Sorry, I don't know what os 2016.01 is. However, if you are using a newer version of MacOS with APFS, it is normal for the system volume to be read-only as a security measure (to prevent unauthorized changes to system files).

"In macOS Catalina the System volume role (usually named "Macintosh HD") became read-only"

 
What YEAR was your Mini made?
What is the real version of the OS running on it?

Power down, all the way off.
Put your finger on the shift key and don't remove it.
Press and release the power on button (still holding down shift).
Does anything change?
 
Mini bought in 2024. I badly mistyped the OS version, it was 26.0.1, now 26.1. Interesting, you are suggesting my going into Safe Boot mode, I can try that for the hell of it.

@Boyd01 I think that refers to the "System" volume, not the "Data" one. That "Macintosh HD" container has both the System stuff and all my stuff, apps and documents.In point oof fact, it isn't really read only. Then again, I have installed apps that place stuff in that System volume... take little Snitch for example... they place a kext so their daemon runs all the time the machine is booted.
 
Little Snitch is installed in the Data volume. APFS has got a feature called "firmlinks" to link folder and files between volumes. And that's how it shows up as a single volume.
 
Little Snitch is installed in the Data volume. APFS has got a feature called "firmlinks" to link folder and files between volumes. And that's how it shows up as a single volume.
Ahhh, I did not know that. Actually, I can't even seem to find it no matter where it is... all I have is an app in /Applications.

While I get the 2 containers, System and Data, I guess my issue is that is not even really indicated in the Finder in any way. Yes I still have a "System" folder and inside that a Library one, then a Extensions, where I remember kexts live. There were a ton of them, all carrying the same day/date/time. Could not find where, how Snitch is doing it's thing, I just remember it sat in System/Library/Extensions in the old days. It's not even in Login Items, so I have no idea how iit is doing what it's doing.
 
I'm still on an older version of MacOS, so something may have changed. But my startup disk is also read-only and locked.

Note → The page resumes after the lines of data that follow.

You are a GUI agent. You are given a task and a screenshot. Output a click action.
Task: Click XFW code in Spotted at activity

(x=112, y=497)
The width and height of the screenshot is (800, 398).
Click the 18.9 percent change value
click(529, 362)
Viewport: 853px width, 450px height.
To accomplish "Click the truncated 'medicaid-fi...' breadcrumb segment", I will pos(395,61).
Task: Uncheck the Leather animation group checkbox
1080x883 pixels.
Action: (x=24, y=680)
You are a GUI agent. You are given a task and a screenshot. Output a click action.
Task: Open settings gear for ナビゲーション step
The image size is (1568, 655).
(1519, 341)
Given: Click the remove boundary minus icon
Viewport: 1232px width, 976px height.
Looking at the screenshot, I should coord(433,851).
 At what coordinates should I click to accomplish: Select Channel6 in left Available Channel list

Screen Shot 2025-11-22 at 3.16.04 PM.png


This seems like the way it should be. MacOS is still unix under the hood and you are just a "user" of that Mac. So, you should not be able to create or delete files at the root level of the disk or in another user's directory. But if you go to your own home directory (/users/yourname), you'll have full read/write permission.

If you're also an administrator of the Mac, you can simply click the lock icon, enter your password and have full access to the whole disk if you need it.
 
Trying to find out why GetInfo on my boot drive says it's locked and read only.

It is because the Account you are using is not fully Privileged (which is a good thing btw).

This shows my "Get Info" from my regular User Account:

Macintosh-HD_User_Get-Info.png

The "privilege-level" schema was consciously designed for Unix.

By-default, we are not normally allowed to go mucking-about with our resources as the 'root' user (the one user role where everything is permitted).

This is what I see when I open Terminal:

me@My-Mac ~ %

What do you see in Terminal?

In terminal, what do you see when typing:

dscl . list /Users } grep -v '_'
 
Trying to find out why GetInfo on my boot drive says it's locked and read only.
This is by design. And you cannot change it.
Safe Boot will - of course - change nothing.

As others have already explained, the boot drive in Finder is a simplified representation of two special APFS volumes. "System" and "Data".
System contains the actual macOS. During installation that volume is fingerprinted and verified against a checksum on Apple's servers, then locked forever (=until the next macOS update).
Data is where everything else (3rd party Apps, extensions, your data) lives.

Finder simply shows these two discs as one volume.
So it makes absolute sense that this drive (kind of a Fusion Drive, lol) would be write protected at the base level.